■ **Gösterilen metin**:
··········
Parlak filmin çıkış hikayesini “Filmdeki çocuk aslında biraz benim çocukluğuma benziyor. Yani ben otistik biri değildim ama çok yakındım. Benim çocukluğumda hep psikiyatrlarda geçti. Durup dururken bayılmalar, kendi kendine uzun süre kalmalar gibi durumlar yaşadım. Biraz bana öyle benziyordu. İlkokuldan itibaren müzikten çok iyi anlardım. Elektronik konularına yatkındım. Baba olduktan sonra da büyük oğlumla biz uzun süre beraber yaşadık. Ben onu turnelere ve her yere götürdüm. Sahnede Tolga varken ben yönetmen olarak konuşurken o da yanımda uyuyordu. Bu hikaye yine hep kafamda döndü. Bir gün beraber ortak yapımcısı olduğum şirkette arkadaşlara anlattım. Onlar çok ilgilendiler” diyerek anlattı.

“KALBİMDEN YAZDIM”
··········
■ **Verilen bilgiler**:
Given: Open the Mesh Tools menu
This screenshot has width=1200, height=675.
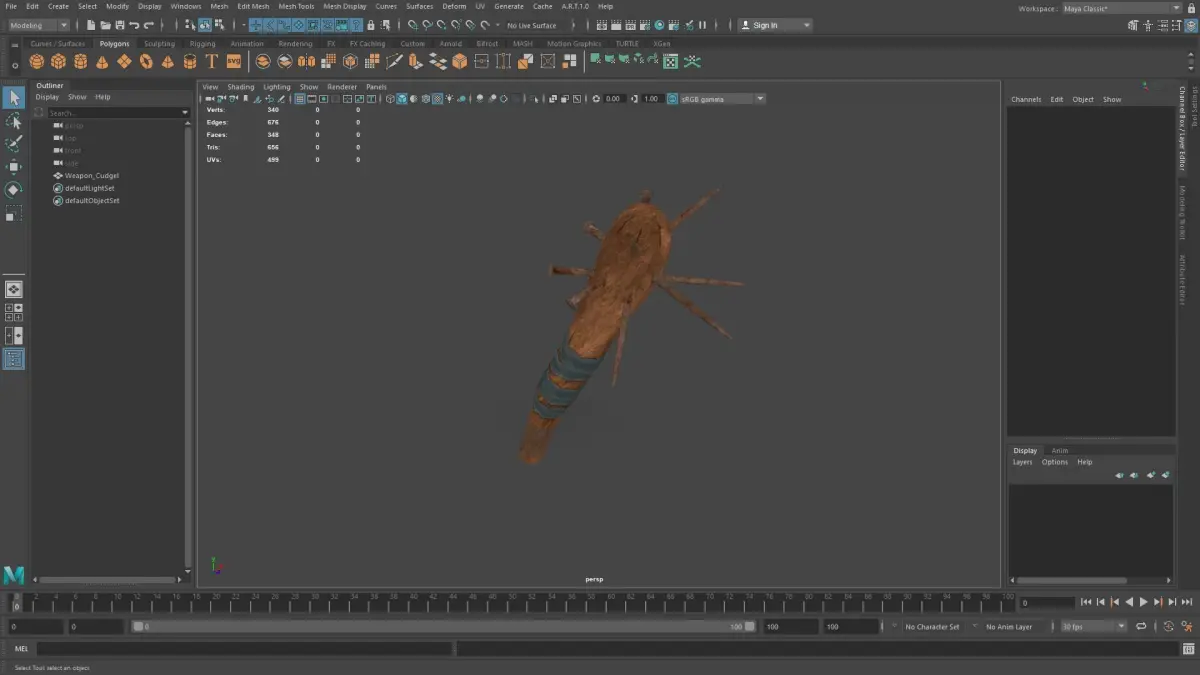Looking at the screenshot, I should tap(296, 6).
··········
■ **Yapılacak işler**:
1 – Gösterilen metindeki "İlkokuldan itibaren müzikten çok iyi anlardım." cümlesi İngilizceye nasıl çevrilir?
2 – Gösterilen metne göre konuşmacı turnelere kimi götürdü?

■ **Beklenen yanıtlar**:
1 – From primary school on, I understood music very well.

2 – Büyük oğlunu.